Simon Willison’s Weblog: Structured Generation w/ SmolLM2 running in browser & WebGPU

Source URL: https://simonwillison.net/2024/Nov/29/structured-generation-smollm2-webgpu/#atom-everything
Source: Simon Willison’s Weblog
Title: Structured Generation w/ SmolLM2 running in browser & WebGPU

Feedly Summary: Structured Generation w/ SmolLM2 running in browser & WebGPU
Extraordinary demo by Vaibhav Srivastav. Here’s Hugging Face’s SmolLM2-1.7B-Instruct running directly in a web browser (using WebGPU, so requires Chrome for the moment) demonstrating structured text extraction, converting a text description of an image into a structured GitHub issue defined using JSON schema.

The page loads 924.8MB of model data (according to this script to sum up files in window.caches) and performs everything in-browser. I did not know a model this small could produce such useful results.
Here’s the source code for the demo. It’s around 200 lines of code, 50 of which are the JSON schema describing the data to be extracted.
The real secret sauce here is the web-llm by MLC. This library has made loading and executing prompts through LLMs in the browser shockingly easy, and recently incorporated support for MLC’s XGrammar library (also available in Python) which implements both JSON schema and EBNF-based structured output guidance.
Via @reach-vb.hf.co
Tags: webassembly, hugging-face, webgpu, generative-ai, mlc, ai, llms

AI Summary and Description: Yes

Summary: The text discusses an impressive demonstration of the SmolLM2 model running in a web browser using WebGPU technology, showcasing its capability for structured text extraction. This is particularly relevant for professionals in AI security and infrastructure security, as it highlights advancements in maximizing the usability of AI models within secure cloud and browser-based environments.

Detailed Description:
– The demonstration by Vaibhav Srivastav features Hugging Face’s SmolLM2-1.7B-Instruct, which executes directly in a web browser, leveraging WebGPU technology compatible with Chrome. This innovation allows for significant computational tasks to be performed locally, reducing dependencies on external servers.
– Key functionalities of the demo include:
– **Structured Text Extraction**: The model converts textual descriptions of images into structured GitHub issues defined through a JSON schema, demonstrating the practical applicability of AI in software development and issue tracking.
– **In-Browser Execution**: By loading 924.8MB of model data entirely in-browser, it indicates a shift towards more decentralized AI solutions, reducing data exposure risks typically associated with cloud computing.
– **Compact Codebase**: The demo’s source code comprises around 200 lines, showcasing the efficiency of using pre-defined JSON schemas for guiding data extraction.
– **Integration of Libraries**: The use of the web-llm library by MLC simplifies the loading and execution process of LLMs, with support for both JSON schema and EBNF-based structured output guidance, enhancing functionality and user experience.

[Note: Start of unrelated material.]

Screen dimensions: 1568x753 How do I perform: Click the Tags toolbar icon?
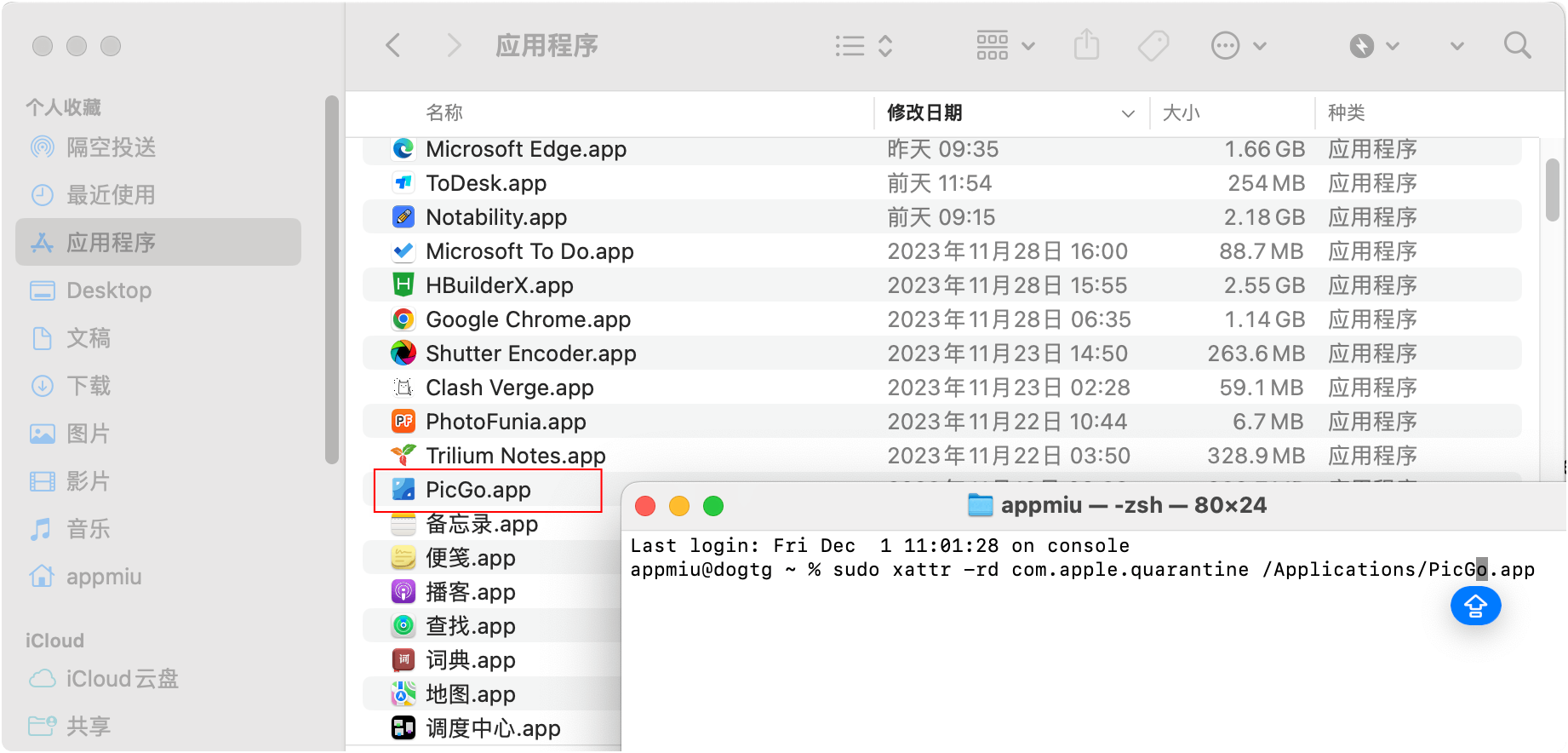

This development underscores the importance of compliant and secure infrastructures as AI models become increasingly capable of running directly in browsers, which may reduce vulnerabilities associated with cloud environments and make powerful AI tools more accessible to developers.

– **Tags to Note**: The mention of webassembly, Hugging Face, WebGPU, generative AI, MLC, AI, and LLMs denotes the convergence of cutting-edge technologies that are shaping the future of AI and its applications in a secure digital landscape.

In summary, this content is significant for security and compliance professionals, illuminating emerging trends in the secure deployment of AI within web-based environments and the potential enhancement of development processes through structured data extraction capabilities.